:: The task ::
Return only those lines of the material that contain "dimensions".
◇ ◇ ◇
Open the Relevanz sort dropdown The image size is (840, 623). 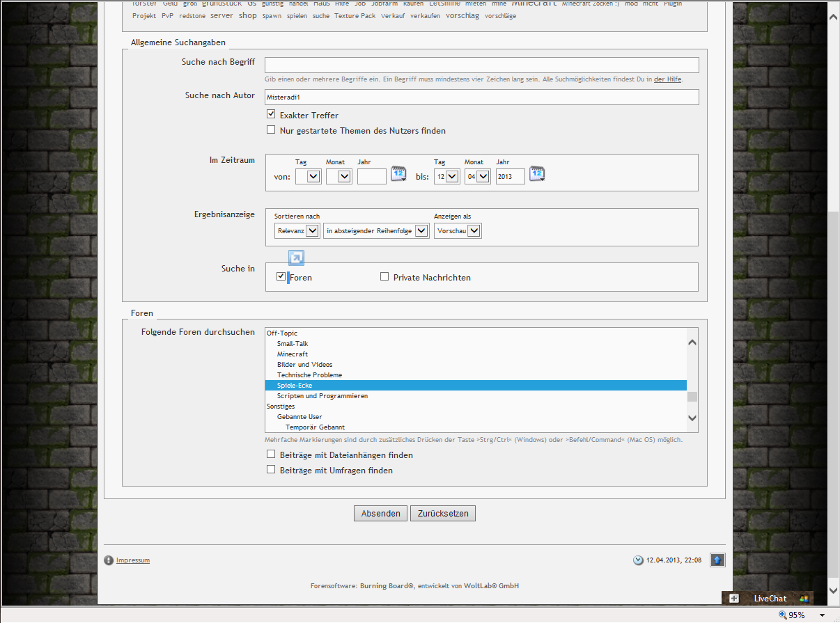pyautogui.click(x=297, y=231)
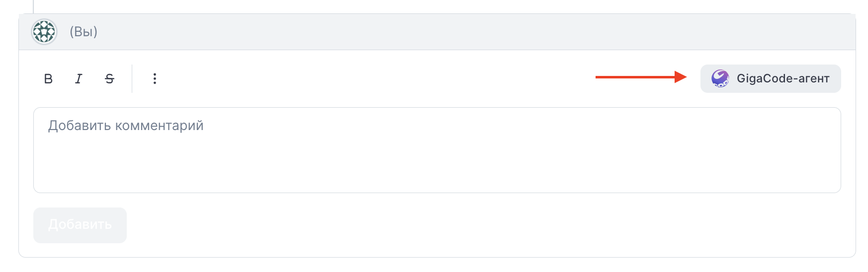
Task: Click the red arrow pointing to GigaCode-агент
Action: point(641,77)
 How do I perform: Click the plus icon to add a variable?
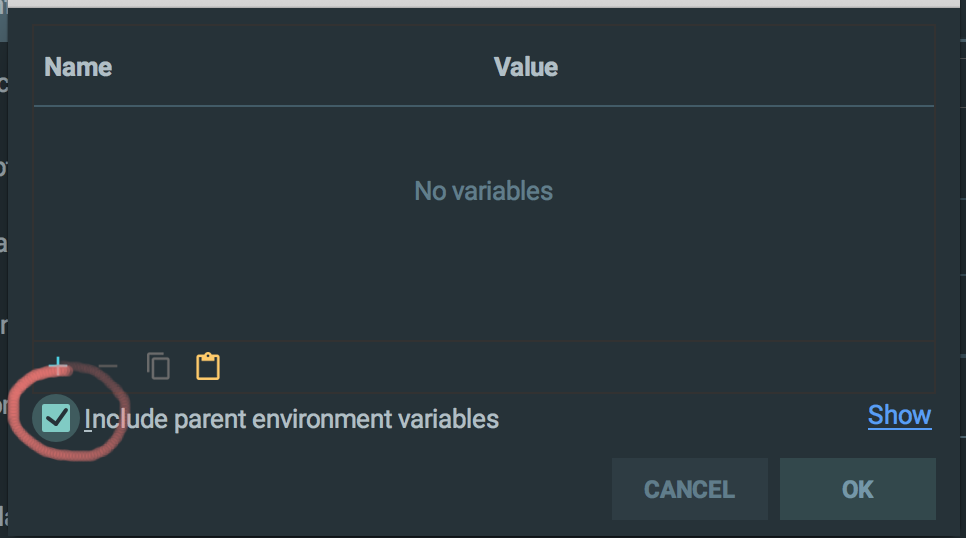(58, 366)
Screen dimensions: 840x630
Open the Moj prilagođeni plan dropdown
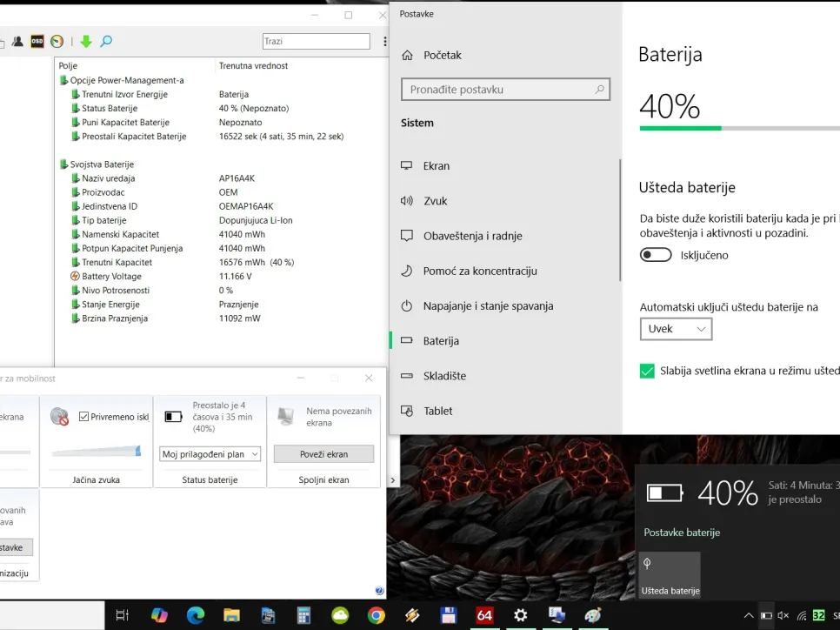click(210, 454)
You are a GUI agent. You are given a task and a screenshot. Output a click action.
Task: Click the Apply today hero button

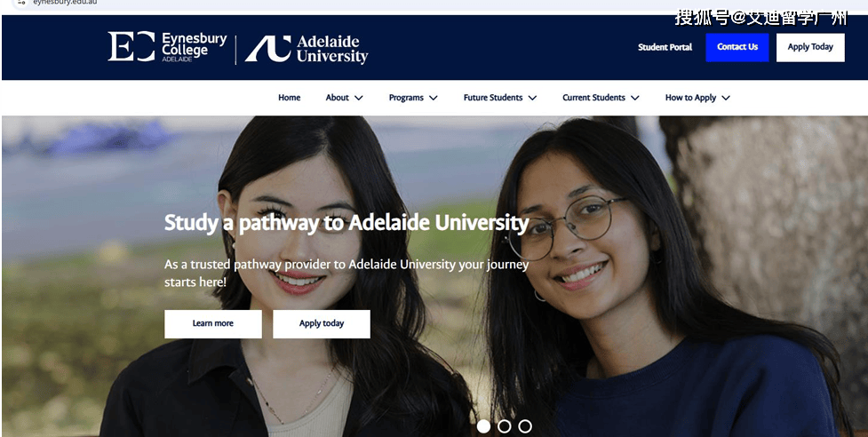322,323
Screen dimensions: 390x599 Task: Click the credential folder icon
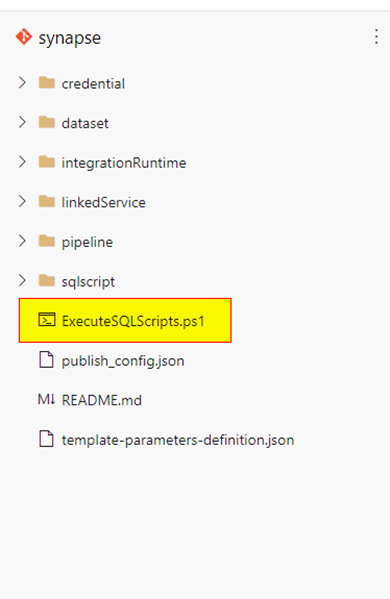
◇ ◇ ◇
:: Answer space ::
Screen dimensions: 840x630
Screen dimensions: 390x599 Task: Click the credential folder icon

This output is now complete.